Joey Andrews, 03/01/2022

In 2018 Michigan voters went to the polls and overwhelmingly approved what at the time was Proposal 2, establishing an independent redistricting committee for the upcoming redistricting post census in Michigan. While not the first state to establish such a committee, Michigan's committee was established in a unique way, attempting to learn the lessons both good and bad from other states who had similar setups. Our committee was to be randomly drawn from a pool of applicants to be comprised of 4 Democrats, 4 Republicans, and 5 Independents.

The rules of the commission required at least 2 members from each of those three groups to vote to approve any map, and all map drawing was to be done publicly while taking feedback from ordinary citizens. The commission was to take into account the Voting Rights Act, Communities of Interest, Partisan Fairness, as well as geographic and municipal borders when creating the new districts. Prior to using a commission like this our State House, State Senate, and Congressional districts had always been drawn by the legislature with approval by the Governor. This had resulted in nearly 40 years of Republican gerrymanders, preventing Michigan voters from having their voices heard in state level politics as a result.

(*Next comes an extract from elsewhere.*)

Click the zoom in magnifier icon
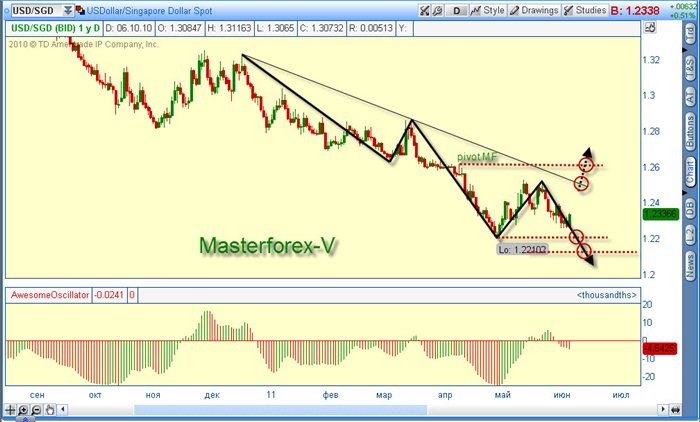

The process of drawing these maps took place throughout most of 2021. Each meeting of the commission opened with public comments from Michigan residents about their communities and how their districts should look, involved consultation from experts, extensive data, and constant feedback. While at times chaotic, this process is truly what Democracy in action looks like. Ordinary people, not politicians, drawing districts based on communities of interest and fairness rather than attempting to give one political party an unfair advantage. At the end of the process we ended up with the fairest maps in decades. While in many ways flawed and imperfect, these new maps now give Democrats a shot at majorities in the State House and Senate for the first time in decades. These maps should more fully personify the 1 person 1 vote principle, bringing us to a place where the party that gets the most votes is likely to also win the most seats. In Berrien County this means some big changes.

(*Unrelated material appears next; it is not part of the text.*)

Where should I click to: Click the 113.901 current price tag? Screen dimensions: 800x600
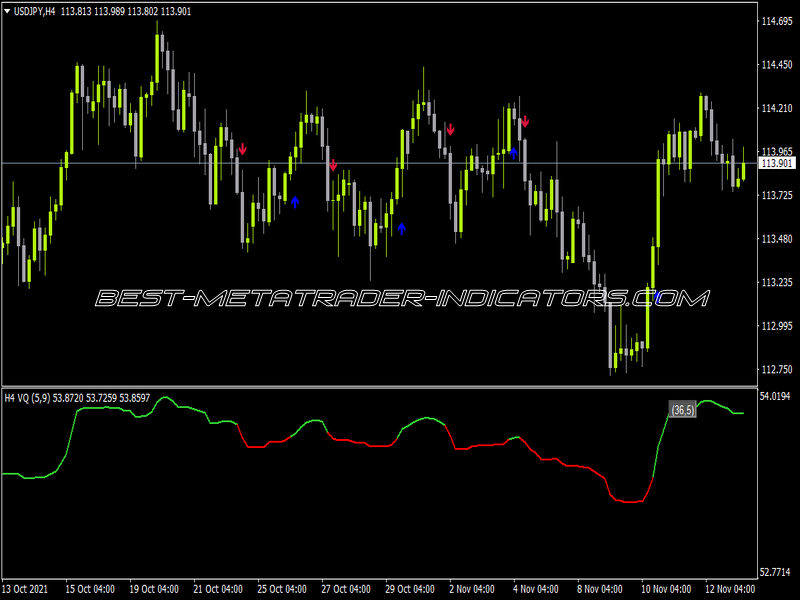(777, 163)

We now have 3 state house seats that run through our county. The 37th, based around the Niles and Buchanan areas extending into Cass County and Dowagiac, a likely Republican hold. The new 38th district runs along the coastline from New Buffalo to Saugatuck and leans Democratic, presenting a big opportunity for us in Berrien County by unifying the Democratic leaning and trending coastline for the first time ever. Finally the new 39th brings the Coloma/Watervliet area together with most of Van Buren County to create a likely Republican seat.

On the senate side Berrien County is now divided between two Senate districts. The southern seat brings everything south of Lincoln Township together and runs east along the border to coldwater. The other seat unifies the northern parts of Berrien Counnty with most of Van Buren and Allegan and runs up to Kent County just south of the Grand Rapids metro region. Both of these districts are likely Republican holds.

Finally on the Congressional side Berrien County is now split between two congressional districts. With everything south of St. Joseph Township and Royalton extending across the border from New Buffalo to Monroe in the east; a Likely Republican seat bringing a lot of rural areas and old industrial towns together. The northern portions of the county, including the St. Joseph/Benton Harbor area is combined with Kalamazoo, Holland, Battle Creek and forms a highly competitive opportunity giving us a good chance at picking up the seat for the first time in over 80 years.